Her years at North Hills High School proved to be a daunting challenge. She dragged a carry-on suitcase down the hallways to steady herself from falling. She sometimes would fall anyway, she recalled, and students would walk by. She spent a semester eating alone without anyone asking her why. A former girlfriend shunned her.
A boy asked her to the prom, though. Her family bought her a sleeveless black dress encrusted with rhinestones. “She looked like a supermodel in it,” recalled her stepfather, Mark DeLorenze.
A week before the big event, the boy broke off the date. He gave no explanation. The dress hangs in her closet with the tags still on.
Ms. Woods felt so alone that she wrote a poem called “The Invisible Girl.”
“A lot of our young adults and teens feel isolated like Jenevieve,” said Nicole McCaslin, a regional coordinator of the United Mitochondrial Disease Foundation. “They may not look sick, but when they can’t do things their friends are doing like playing soccer or any other sport, it makes them isolated.”

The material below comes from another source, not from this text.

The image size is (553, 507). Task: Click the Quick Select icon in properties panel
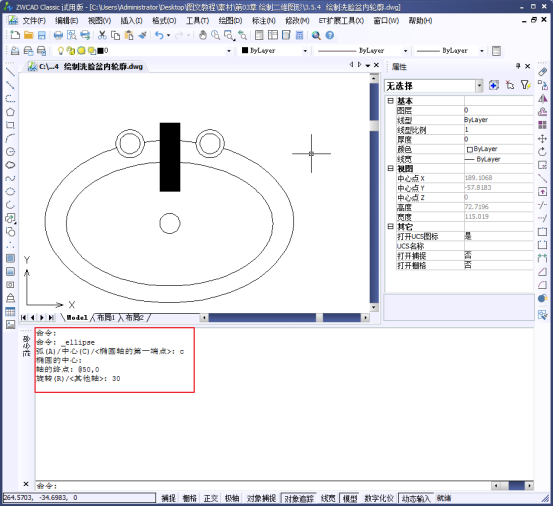click(x=525, y=85)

Ms. Woods attends La Roche College where she majors in psychology. She wants to be a child life specialist at Children’s Hospital of Pittsburgh of UPMC, making sure youngpatients are happy.
Until then, Ms. Woods writes. Dr. Goldstein calls writing part of her patient’s odyssey of coping with her disease.
“When you finally get that diagnosis, you’re grateful for finally having an answer,” Dr. Goldstein said. “But then you learn the condition can be lethal, and then there are mixed emotions.”